Insults, hatred and threats on the internet so serious to get the counter-terrorism chief Alberto Nobili from the Court of Milan, to open a threat investigation.
From this case is easy to detect the phenomenon of cyber bullying, how millions of accounts on social networks -real or fake- can really affect the lives of people, causing the victims to suffer from anxiety, fear of society, self shame and even committing suicide.
Everyday there’s a wrong use of social media -sometimes even from famous accounts- packed of unconsidered superficiality, embarrassing frivolity, comments full of unjustified hate, threat and verbal violence, even against underage girls and boys. All of this will dangerously affect their psychology, most of the times irreversibly.
Social medias are a place where everyone can freely speak, but have also become a place for frustrated people, strong of being hidden from a computer, confident in their anonymity, to pour all their anger and repressed hatred. Without any form of basic culture, education, respect and good manners, these people -real people- are let free to express meanness, threat and insult like who is reading was not real.
This lack of moderation and self control, the animal instinct used to ideologically prevail, the inability to adopt a decorous and respectful register to express an opinion, HAVE TO END.

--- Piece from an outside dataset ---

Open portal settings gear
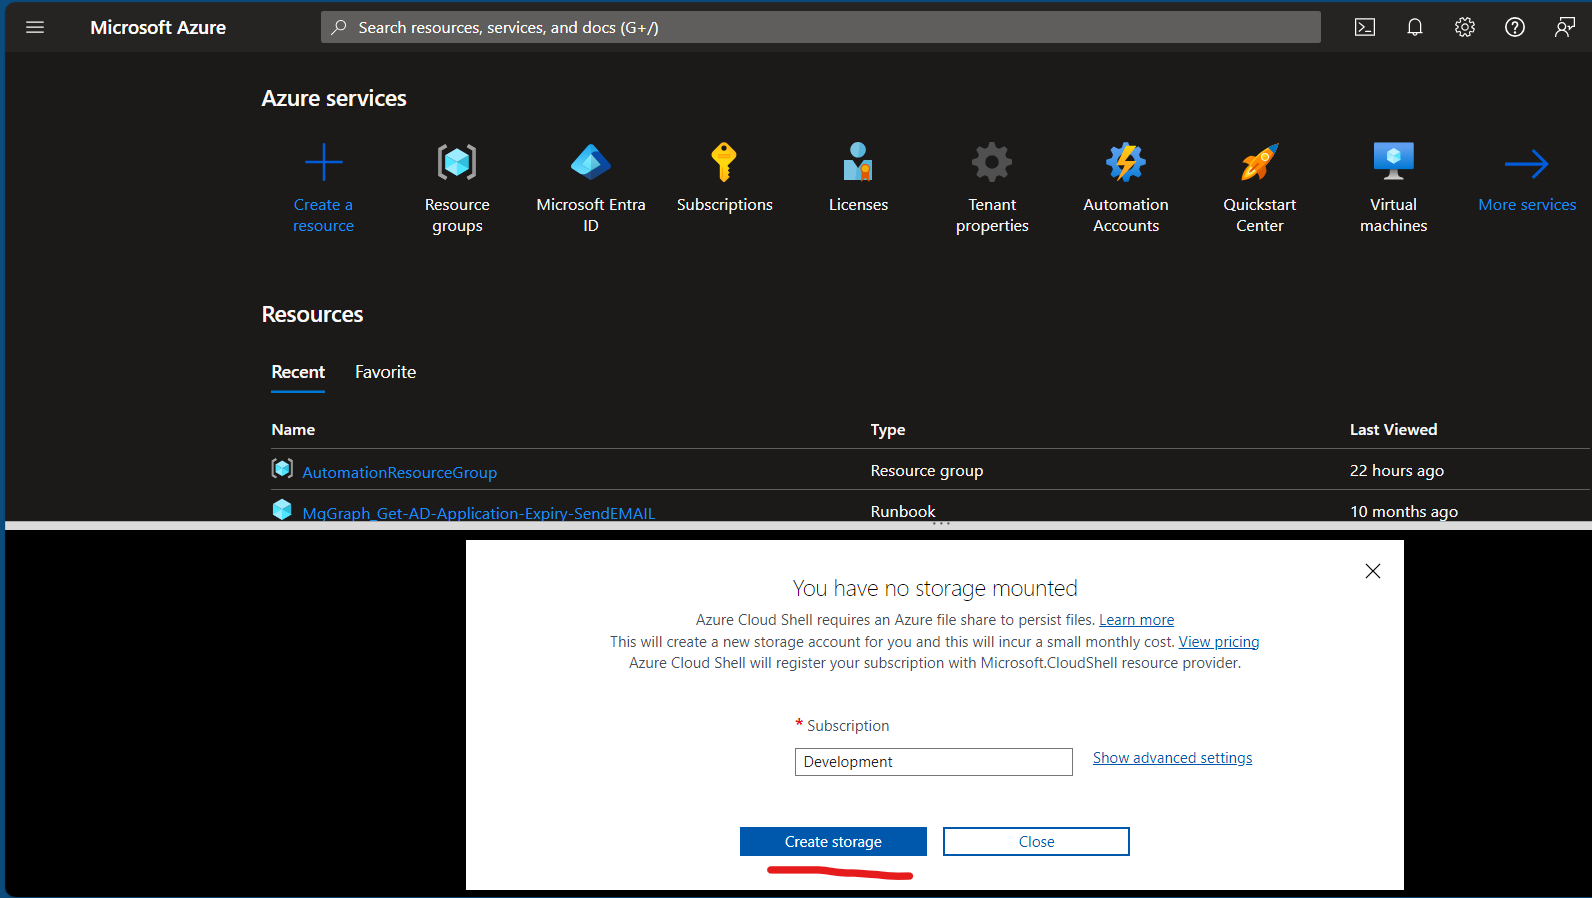1592x898 pixels. click(x=1465, y=27)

Social medias need to have a social and cultural change, meant to reduce hatred and violence.

This petition has the purpose to ask, to beg if we need, the institutions, the web and communication police, the social network managers to carry out a change in order to safeguard the real people victims of cyberbullying, porn revenge, verbal violence, threats, despicable word of hate and incitement to suicide, wish for beating, wish for rape and ingrate violence based on no reason. We need more control on social medias, comments and posts should be moderated or eliminated and whoever perpetrate disdain or hatred should take their responsibilities and eventually pay, in the way the competent institution will consider appropriate.

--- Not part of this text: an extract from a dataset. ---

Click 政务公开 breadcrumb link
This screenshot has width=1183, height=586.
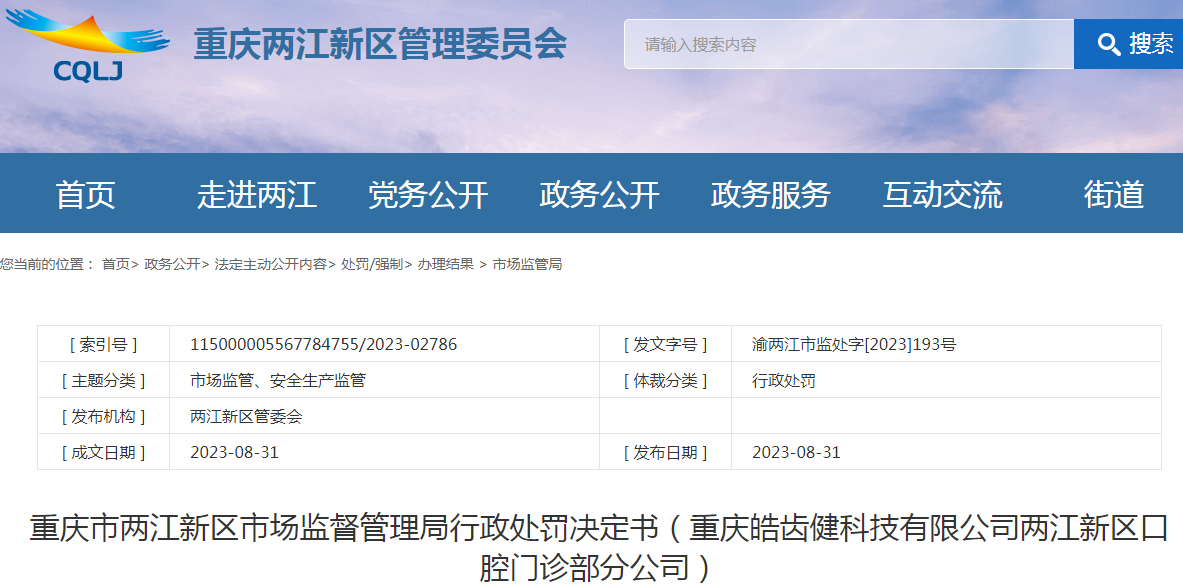[172, 264]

Internet is the new reality where people can comfortably hide and start wars with each other and we can no more ignore the consequences that this has on all of us. Everyone can make a difference and contribute to make a better society by starting with ourselves and give examples.
Everyone of us has the moral and social obligation to contribute to break the chains of hate, racism, sexism and abuse everyday we can be victims or perpetrator of.